Tech Success: L-3, Pyramid Vision set security in motion
- By Brad Grimes
- May 20, 2004
Movement detection software watches video at Virginia ports
"Guards staring at a bank of monitors sometimes zone out. This system does not get bored," said Ron Bauer of Pyramid Vision.
Henrik G. de Gyor
The Army pitted a trained sentry against an intelligent video surveillance system several years ago in a classified test of man vs. machine. Over a period of hours, a camouflaged attacker crept toward the sentry across the brush until he got within knife-throwing distance of the unsuspecting guard, who never saw the intruder coming.
The video surveillance system, however, was not fooled. Its motion detection technology spotted the attacker, and had the situation been real, it would have warned the sentry that someone or something was approaching.
"Humans tend to dismiss bushes," said Ron Bauer, vice president of sales for Pyramid Vision, which markets the technology as VisionAlert. "Our system could detect that individual because it knew something was moving forward that shouldn't be."
Today integrators use this software to help other agencies improve their video surveillance systems.
In November 2003, L-3 Communications Corp. began installing VisionAlert as part of a surveillance system it was building for the Virginia Port Authority. Under a $3.4 million grant from the Transportation Security Administration, New York-based L-3 was hired to install closed-circuit TV cameras, lights and sensors that would bolster VPA's perimeter security at three major seaports: Norfolk International Terminal, Portsmouth Marine Terminal and Newport News Marine Terminal.
The surveillance system includes more than 80 pan-and-tilt cameras, up from nine fixed cameras, protecting a combined 47,000 feet of fence and 25,000 feet of waterfront. Deploying the cameras to cover that vast area was one thing; actually monitoring that many video feeds to see if anyone has breached security was another. So L-3 turned to Pyramid Vision.
"It's basically a force multiplier," said Rebecca Reyes, L-3's vice president of surveillance systems. By doing much of the work of human security guards, VisionAlert allows VPA to monitor a far greater area without the cost and potential lapses associated with guards.
"This system is better than a human because it doesn't matter if it didn't get enough sleep last night," said Bob Merhige, VPA deputy executive director. "We don't intend to have someone sit there and watch all the feeds all the time. The only time we're going to watch is when something happens."

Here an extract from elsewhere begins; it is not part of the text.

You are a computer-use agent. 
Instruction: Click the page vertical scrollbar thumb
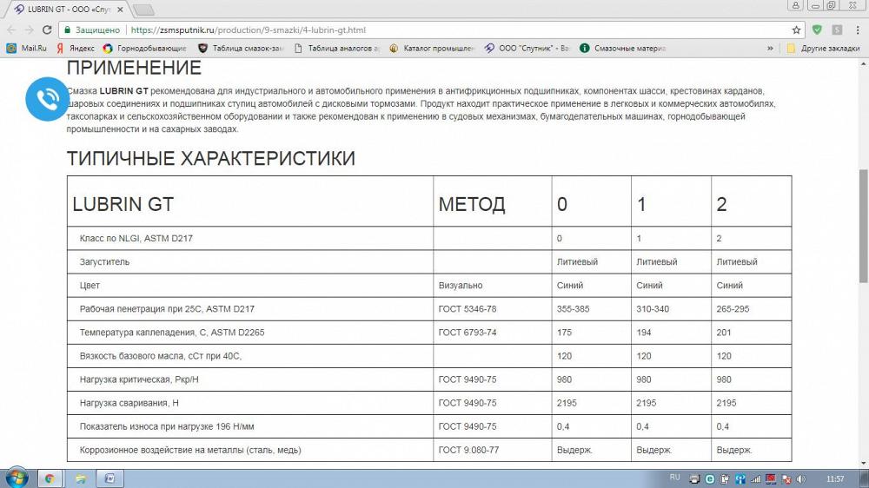(x=863, y=226)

Being able to determine whether something important happens is the strength of motion detection software such as VisionAlert. Advanced algorithms must be able to sense, for example, the difference between a bird flying past the camera and a person approaching a ship.
Bauer said Pyramid Vision has been developing such algorithms for years. The company is a subsidiary of Princeton, N.J.-based Sarnoff Corp., which traces its roots to RCA Laboratories, a pioneer in video technologies.
VisionAlert processes every pixel of every video frame. This helps the software detect motion against a background that also might be moving, such as the water, or under severe weather conditions, such as snowstorms. It also helps stabilize images when the camera is moving unexpectedly, such as under windy conditions.
The solution can be deployed quickly and costs a fraction of a comprehensive surveillance system. Reyes said the VisionAlert component was about 10 percent of VPA's bill.
The software runs on a hardware appliance that accepts feeds from video sources and plugs into the central surveillance system. Each rack-mountable appliance includes two Intel Xeon server processors and handles up to four video feeds at one time.
VisionAlert includes a suite of advanced security tools. Using the product's motion detection technology, colored boxes appear on VPA's monitors when a person, truck or ship enters the field of view.
The software also features trigger alerts that activate when someone enters a user-defined area, loiters too long in a single location or leaves an object behind. It can also detect when people enter through an exit or drive the wrong way down a one-way street.
"The system also captures video, so when an alert goes off, a guard can click on a link and look at what happened," Bauer said.
The VisionAlert software has been running at VPA since February and handles feeds from about half the agency's cameras. The terminals haven't suffered a security breach, but the new system came in handy when a ship leaving Newport News ran into a container crane, causing $6 million in damage.
"Because of the new system, we had video of the accident," Merhige said.
Bauer said Pyramid Vision has seen considerable interest from agencies that want to increase security at military bases, airports, train stations and other parts of the nations' critical infrastructure.
The company is at various stages of bidding on nearly 150 national and international security-related contracts, and Bauer said he expects up to 10 contracts to be awarded soon.
"Guards staring at a bank of monitors sometimes zone out," he said. "This system does not get bored."